Requirement>
As soon as the line containing "Contact Us (895, 60)" appears in the material below, start returning lines exactly, and end with the line containing "Our Lessons (473, 60)".

*** Opening Data under study ***

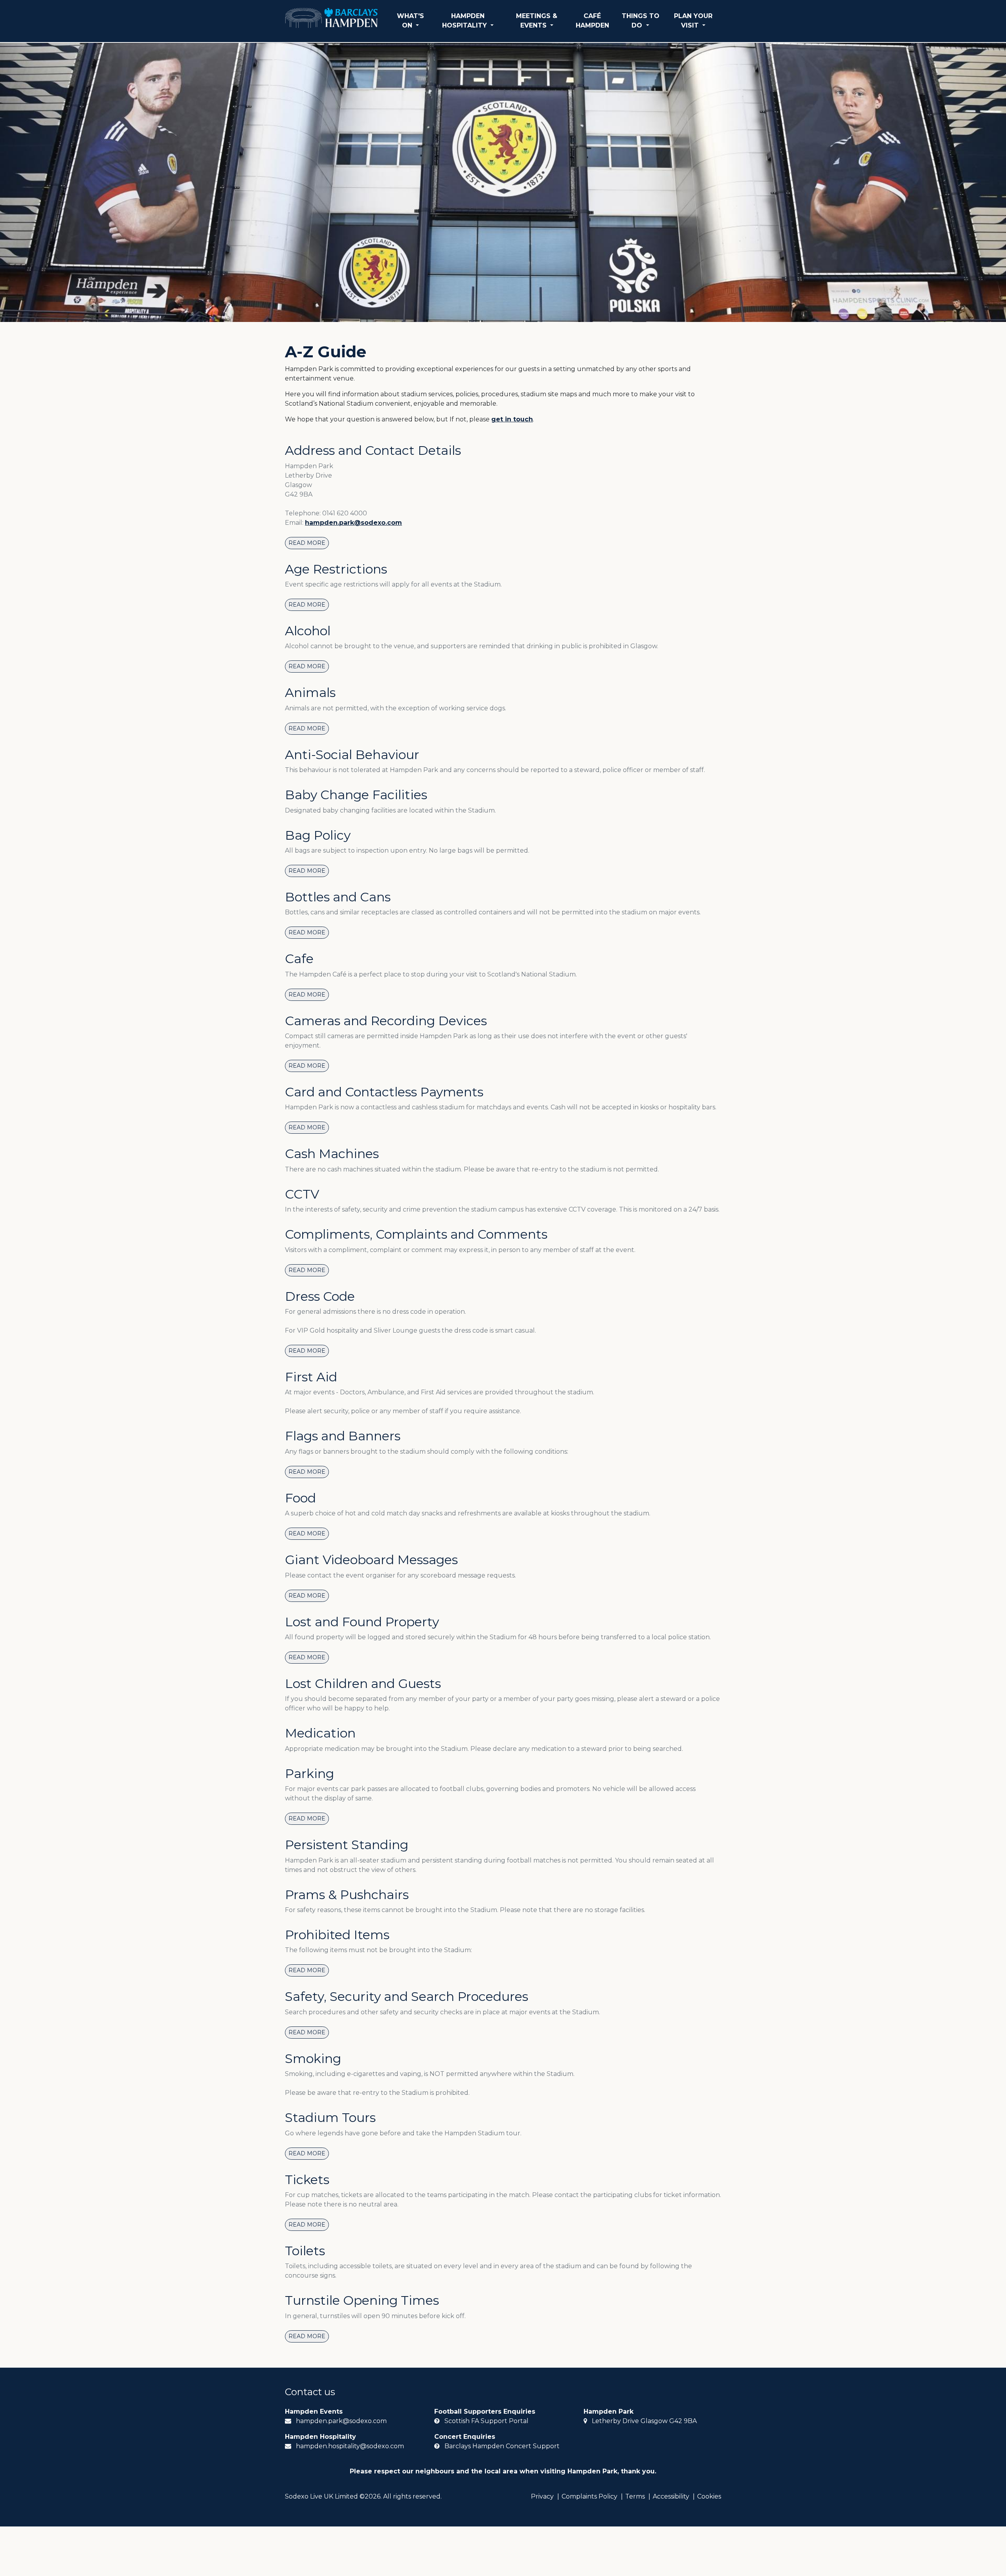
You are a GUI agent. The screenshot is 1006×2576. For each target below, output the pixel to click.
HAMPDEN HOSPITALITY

*** Closing Data under study ***
*** Opening Data under study ***

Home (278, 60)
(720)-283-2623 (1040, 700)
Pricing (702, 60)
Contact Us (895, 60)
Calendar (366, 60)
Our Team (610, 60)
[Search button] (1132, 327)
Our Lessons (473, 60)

*** Closing Data under study ***

Solved exercise>
Contact Us (895, 60)
Calendar (366, 60)
Our Team (610, 60)
[Search button] (1132, 327)
Our Lessons (473, 60)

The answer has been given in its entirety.